Thursday, January 10, 2013

You like me, you like me not

Raphaël Poulain doesn't like peeing next to somebody else. He doesn't like noticing people laughing at his sandals, coming out of the water with his swimming suit sticking to his body. Raphaël Poulain likes to tear big pieces of wallpaper off the walls, to line up his shoes and polish them with great care, to empty his toolbox, clean it thoroughly, and, finally, put everything away carefully.

Amélie's mother, Amandine Fouet, was a Primary School teacher from Gueugnon, she had always been unstable and nervy. She doesn't like to have her fingers all wrinkled by hot water. She doesn't like it when somebody she doesn't like touches her, to have the marks of the sheets on her cheek in the morning.
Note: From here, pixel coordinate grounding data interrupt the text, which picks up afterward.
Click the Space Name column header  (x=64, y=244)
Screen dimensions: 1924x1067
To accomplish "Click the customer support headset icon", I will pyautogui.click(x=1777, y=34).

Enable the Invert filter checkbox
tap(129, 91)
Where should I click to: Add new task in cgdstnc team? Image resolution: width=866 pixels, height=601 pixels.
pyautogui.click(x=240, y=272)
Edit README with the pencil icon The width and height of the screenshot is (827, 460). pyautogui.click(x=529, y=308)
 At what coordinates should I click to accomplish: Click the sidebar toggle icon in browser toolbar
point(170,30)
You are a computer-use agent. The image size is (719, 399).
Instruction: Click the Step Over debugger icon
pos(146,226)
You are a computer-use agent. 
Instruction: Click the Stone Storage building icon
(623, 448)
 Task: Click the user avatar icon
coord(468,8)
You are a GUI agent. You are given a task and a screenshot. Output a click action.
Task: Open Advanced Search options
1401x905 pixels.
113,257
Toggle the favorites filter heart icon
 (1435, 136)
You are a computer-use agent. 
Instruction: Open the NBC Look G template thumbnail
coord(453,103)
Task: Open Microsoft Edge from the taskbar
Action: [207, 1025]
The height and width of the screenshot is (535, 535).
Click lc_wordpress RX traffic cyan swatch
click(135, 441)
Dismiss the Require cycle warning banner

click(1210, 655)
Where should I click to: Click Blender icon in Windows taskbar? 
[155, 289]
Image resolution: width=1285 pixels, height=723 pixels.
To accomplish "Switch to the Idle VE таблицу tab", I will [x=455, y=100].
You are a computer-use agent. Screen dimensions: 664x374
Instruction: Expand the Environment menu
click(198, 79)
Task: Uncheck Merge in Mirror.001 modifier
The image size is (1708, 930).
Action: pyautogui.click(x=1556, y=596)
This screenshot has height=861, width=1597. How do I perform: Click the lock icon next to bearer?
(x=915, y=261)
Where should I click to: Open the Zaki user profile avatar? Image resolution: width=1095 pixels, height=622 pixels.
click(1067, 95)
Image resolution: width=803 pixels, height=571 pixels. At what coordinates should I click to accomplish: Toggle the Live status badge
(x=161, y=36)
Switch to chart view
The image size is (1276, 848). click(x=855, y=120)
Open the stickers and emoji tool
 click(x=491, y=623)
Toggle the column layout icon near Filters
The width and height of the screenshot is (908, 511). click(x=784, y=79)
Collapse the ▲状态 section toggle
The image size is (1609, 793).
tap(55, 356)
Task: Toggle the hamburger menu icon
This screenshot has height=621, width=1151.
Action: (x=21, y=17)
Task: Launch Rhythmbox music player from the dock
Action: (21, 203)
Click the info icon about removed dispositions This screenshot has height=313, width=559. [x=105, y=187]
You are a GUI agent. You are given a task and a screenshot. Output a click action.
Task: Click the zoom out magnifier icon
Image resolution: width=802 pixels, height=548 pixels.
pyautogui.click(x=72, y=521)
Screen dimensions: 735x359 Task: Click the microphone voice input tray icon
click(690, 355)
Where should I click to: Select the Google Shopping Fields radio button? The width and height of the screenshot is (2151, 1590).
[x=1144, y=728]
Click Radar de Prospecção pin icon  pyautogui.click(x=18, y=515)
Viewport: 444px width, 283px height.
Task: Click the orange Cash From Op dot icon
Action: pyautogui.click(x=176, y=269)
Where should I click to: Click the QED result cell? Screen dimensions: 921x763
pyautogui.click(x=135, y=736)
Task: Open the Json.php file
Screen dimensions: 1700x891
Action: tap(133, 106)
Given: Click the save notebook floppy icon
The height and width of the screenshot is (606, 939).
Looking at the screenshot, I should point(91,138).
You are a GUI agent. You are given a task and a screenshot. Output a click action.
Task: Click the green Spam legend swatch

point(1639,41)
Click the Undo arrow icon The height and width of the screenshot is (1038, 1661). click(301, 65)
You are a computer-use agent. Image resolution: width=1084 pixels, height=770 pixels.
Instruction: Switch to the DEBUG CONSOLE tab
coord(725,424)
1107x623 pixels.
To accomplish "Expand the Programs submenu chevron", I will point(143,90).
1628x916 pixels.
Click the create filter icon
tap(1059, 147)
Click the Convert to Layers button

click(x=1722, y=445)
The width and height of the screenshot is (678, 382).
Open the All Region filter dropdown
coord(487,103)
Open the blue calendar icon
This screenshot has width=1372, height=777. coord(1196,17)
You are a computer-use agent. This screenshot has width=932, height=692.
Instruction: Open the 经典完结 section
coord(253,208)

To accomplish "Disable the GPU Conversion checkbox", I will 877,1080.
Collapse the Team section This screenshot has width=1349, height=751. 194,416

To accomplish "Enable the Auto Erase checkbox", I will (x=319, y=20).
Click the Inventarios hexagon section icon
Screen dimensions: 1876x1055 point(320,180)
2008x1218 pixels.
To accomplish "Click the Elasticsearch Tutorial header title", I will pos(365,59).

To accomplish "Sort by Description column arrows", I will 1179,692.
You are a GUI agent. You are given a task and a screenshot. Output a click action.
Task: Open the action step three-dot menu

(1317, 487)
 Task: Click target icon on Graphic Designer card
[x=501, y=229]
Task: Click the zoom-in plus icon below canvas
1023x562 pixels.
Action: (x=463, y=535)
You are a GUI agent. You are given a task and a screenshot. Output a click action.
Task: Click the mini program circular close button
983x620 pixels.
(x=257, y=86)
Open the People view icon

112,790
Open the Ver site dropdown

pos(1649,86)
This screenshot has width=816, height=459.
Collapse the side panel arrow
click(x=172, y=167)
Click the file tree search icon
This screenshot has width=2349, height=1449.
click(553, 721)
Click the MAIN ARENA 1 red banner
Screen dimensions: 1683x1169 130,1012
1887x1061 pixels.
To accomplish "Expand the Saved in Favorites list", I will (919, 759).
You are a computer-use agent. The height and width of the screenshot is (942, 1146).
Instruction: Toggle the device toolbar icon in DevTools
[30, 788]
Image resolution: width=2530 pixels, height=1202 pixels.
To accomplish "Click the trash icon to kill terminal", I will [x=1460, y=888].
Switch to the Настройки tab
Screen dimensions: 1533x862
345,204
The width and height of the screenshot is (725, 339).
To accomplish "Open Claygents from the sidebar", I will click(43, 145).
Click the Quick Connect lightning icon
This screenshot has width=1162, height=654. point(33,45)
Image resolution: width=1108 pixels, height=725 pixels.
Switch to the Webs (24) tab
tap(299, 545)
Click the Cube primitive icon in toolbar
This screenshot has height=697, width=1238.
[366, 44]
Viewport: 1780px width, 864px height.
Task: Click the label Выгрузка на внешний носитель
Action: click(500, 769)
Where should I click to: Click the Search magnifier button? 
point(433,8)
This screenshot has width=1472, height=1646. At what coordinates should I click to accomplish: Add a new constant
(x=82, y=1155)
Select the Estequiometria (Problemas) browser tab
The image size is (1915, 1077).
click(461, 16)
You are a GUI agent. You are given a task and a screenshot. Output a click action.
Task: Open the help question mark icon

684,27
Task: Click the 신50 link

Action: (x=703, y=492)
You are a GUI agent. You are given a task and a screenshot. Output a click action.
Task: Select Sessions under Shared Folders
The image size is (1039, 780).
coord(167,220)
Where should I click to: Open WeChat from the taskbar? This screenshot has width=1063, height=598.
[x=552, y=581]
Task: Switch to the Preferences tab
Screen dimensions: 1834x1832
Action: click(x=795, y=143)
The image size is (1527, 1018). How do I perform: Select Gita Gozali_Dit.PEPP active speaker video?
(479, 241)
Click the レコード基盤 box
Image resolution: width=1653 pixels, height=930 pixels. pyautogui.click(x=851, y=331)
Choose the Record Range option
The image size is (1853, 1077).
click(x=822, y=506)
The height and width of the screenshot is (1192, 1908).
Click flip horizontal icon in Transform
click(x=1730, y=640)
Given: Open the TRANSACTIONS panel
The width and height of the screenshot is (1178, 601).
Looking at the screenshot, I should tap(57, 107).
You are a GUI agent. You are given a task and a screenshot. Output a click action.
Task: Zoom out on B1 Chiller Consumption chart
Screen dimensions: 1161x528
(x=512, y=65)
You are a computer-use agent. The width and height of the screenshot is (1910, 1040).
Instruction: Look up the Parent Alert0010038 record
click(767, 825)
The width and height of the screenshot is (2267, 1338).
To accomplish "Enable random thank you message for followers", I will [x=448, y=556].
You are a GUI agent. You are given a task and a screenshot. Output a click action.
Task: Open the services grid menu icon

She likes the outfits of the ice-skaters on TV, to shine the flooring, to empty her handbag, clean it thoroughly, and, finally, put everything away carefully.
In the opening scenes of Amelie, the characters are introduced by their likes and dislikes. In Miss Universe, contestants introduce themselves by saying what they like. What is it about our preferences that defines who we are, sometimes with even more precision than a string of adjectives might?

It is almost as if the book, or song, were in a strange way, an extension of who we are, defining us. We identify with something when it says what we want to convey, when we ourselves are unable to adequately convey our sentiments - a cathartic release for our half-formed sentences, our inexpressible sentiments. Or they might be the things we wish we could aspire to, the things we think are true. They materialise a reality, albeit a transient one, which we can identify with. Particularly when it comes to exchanging taste in books, or music, or movies, we are connected by our preferences. When we share in an experience like that, these works of art augment our connections to each other, and our understanding of ourselves. When we share in them, or understand them, we are in momentary accord with what is real, what is true - we share in something concrete, and relatively less relativistic than the relativistic world we purportedly experience.

Part of me wonders, is this a taste of what it was like before Babel? Before our world was fragmented by an inability to understand fully what the other person was saying.